Work order:
Exact copy, pictures excluded: set down only the lines from the one with "Open Mehmet Simsek's profile avatar" through the end of the entries, keeping both end lines.

Dataset extract:
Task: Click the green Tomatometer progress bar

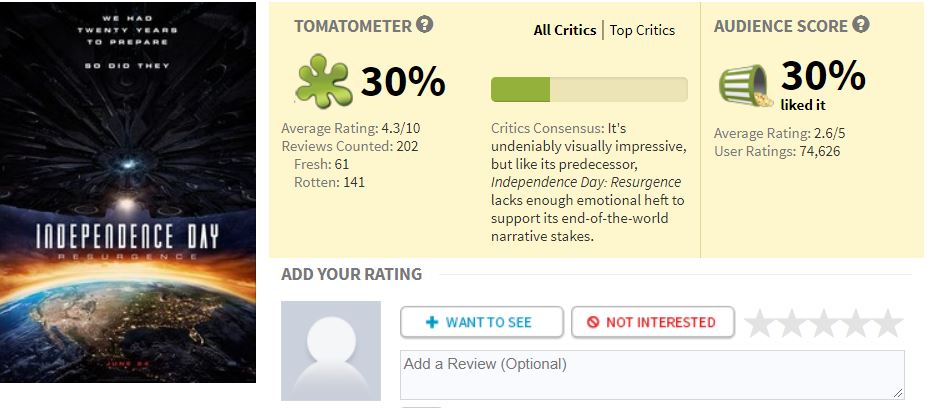Action: click(589, 89)
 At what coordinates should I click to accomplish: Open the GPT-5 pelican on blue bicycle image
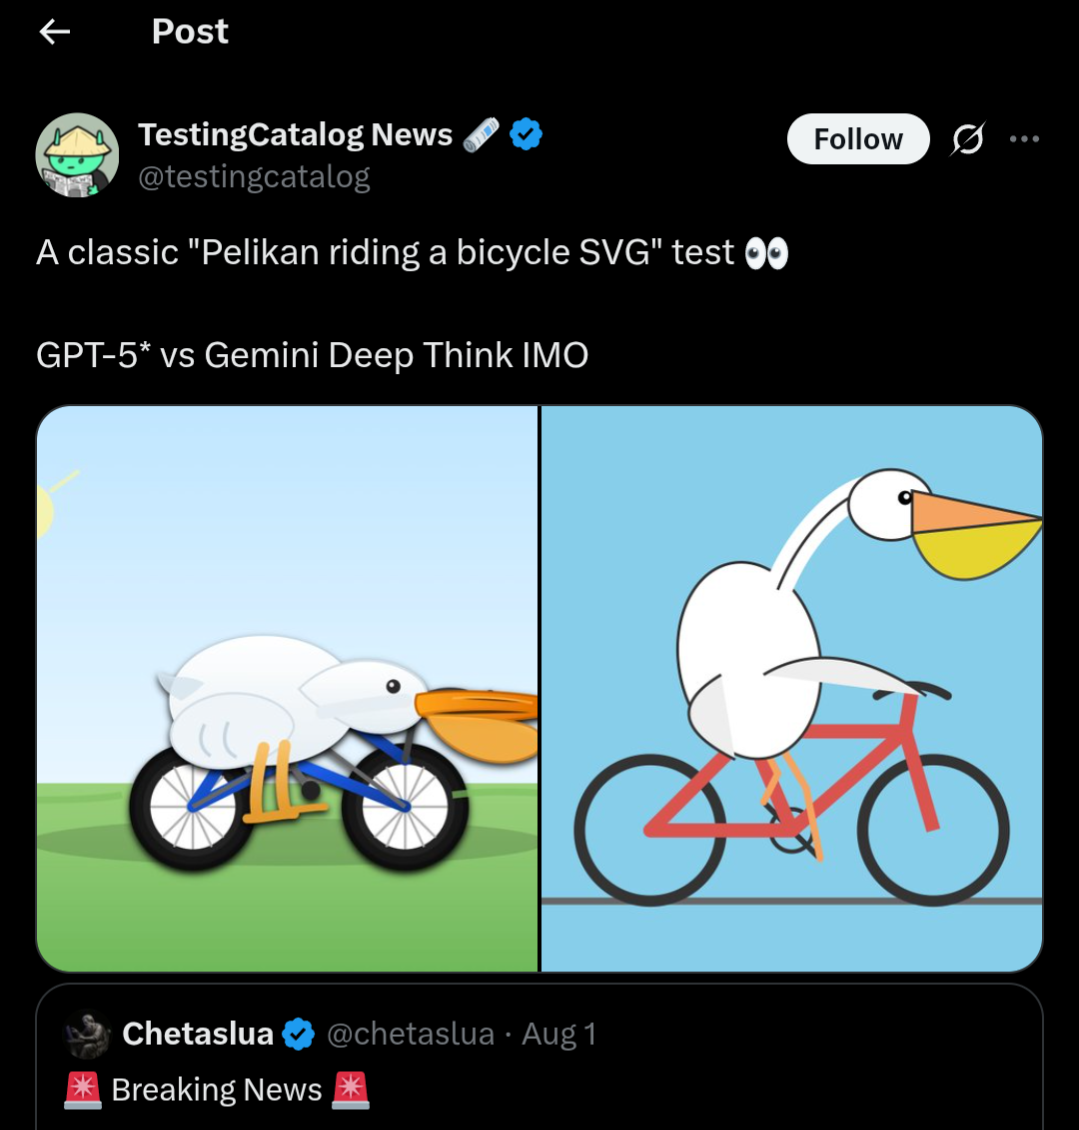(288, 688)
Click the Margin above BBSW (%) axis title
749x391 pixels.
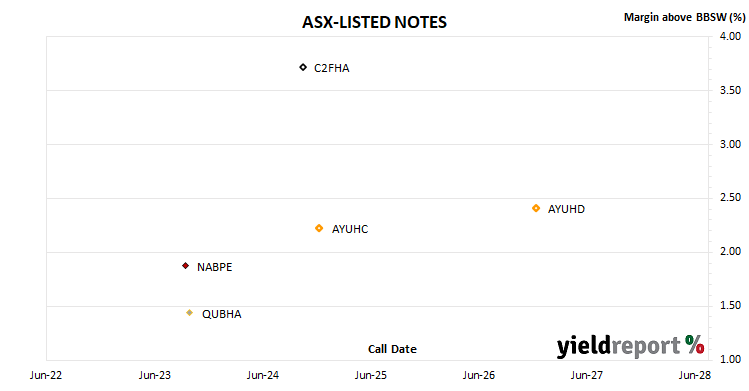(x=685, y=17)
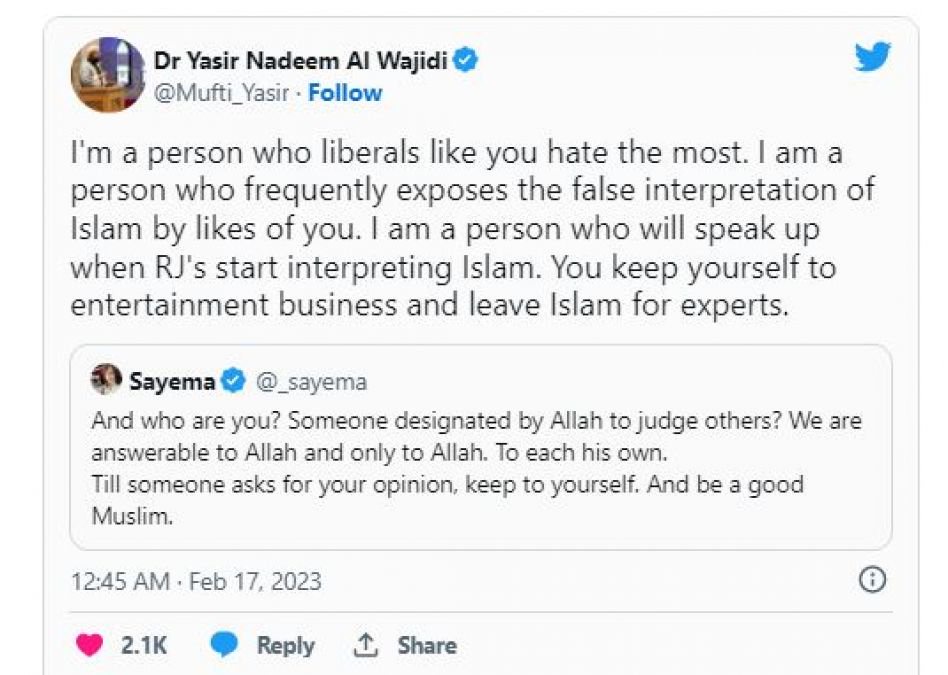Open Dr Yasir's profile picture
Image resolution: width=948 pixels, height=675 pixels.
coord(107,75)
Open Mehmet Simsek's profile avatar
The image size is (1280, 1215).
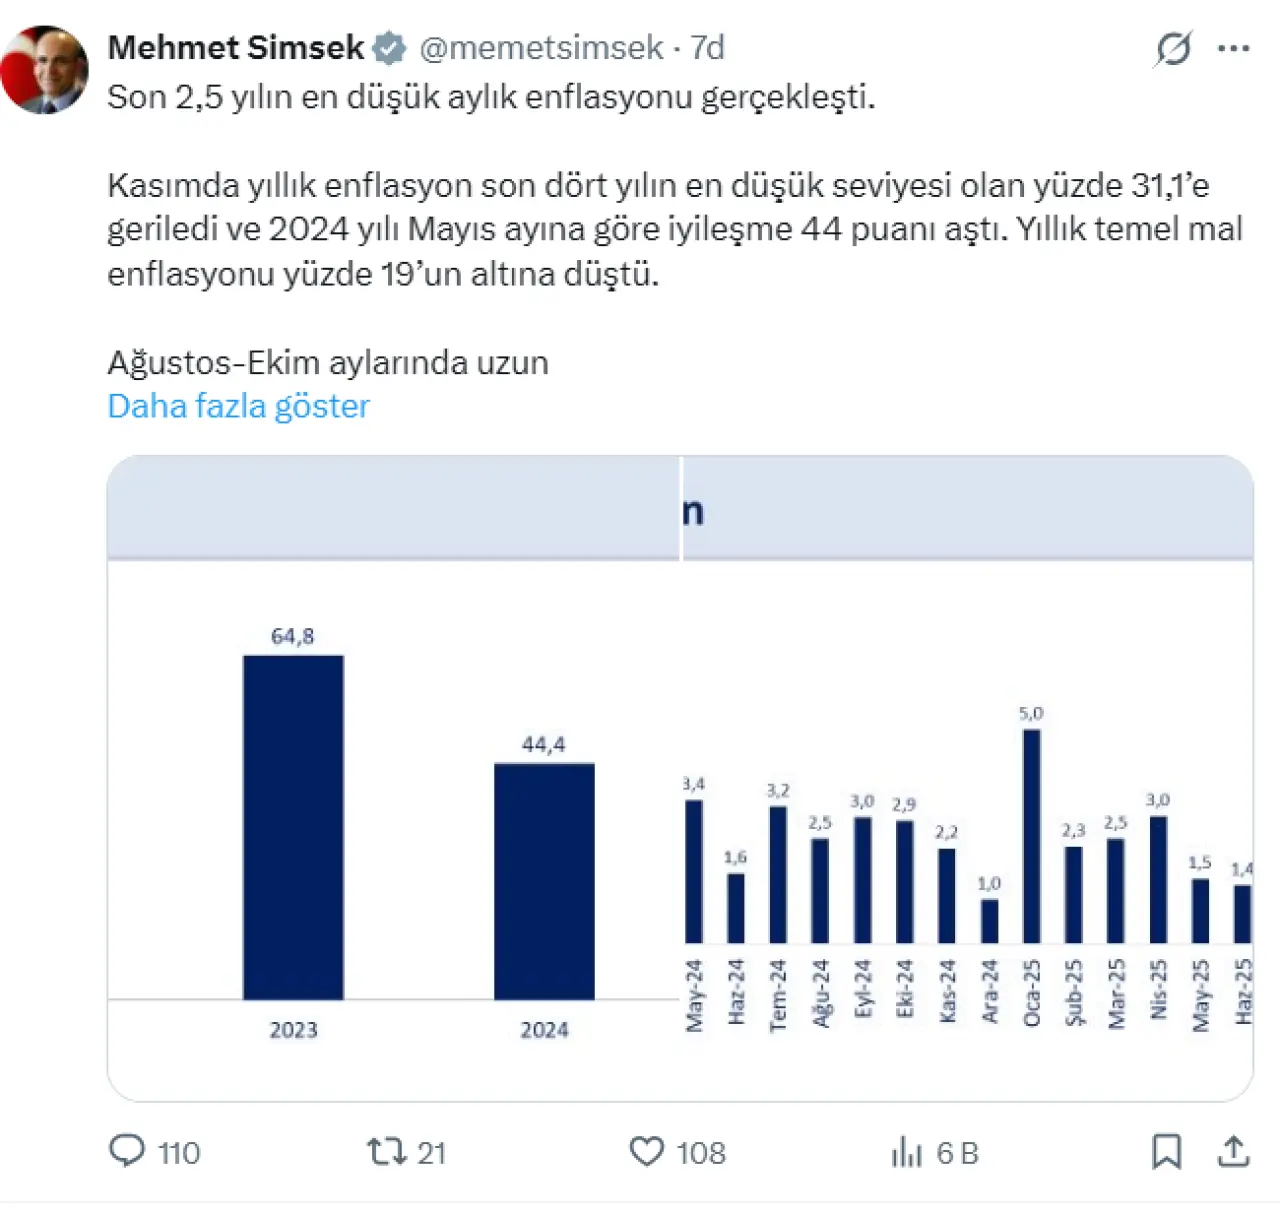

Problem solution:
Open Mehmet Simsek's profile avatar
The image size is (1280, 1215).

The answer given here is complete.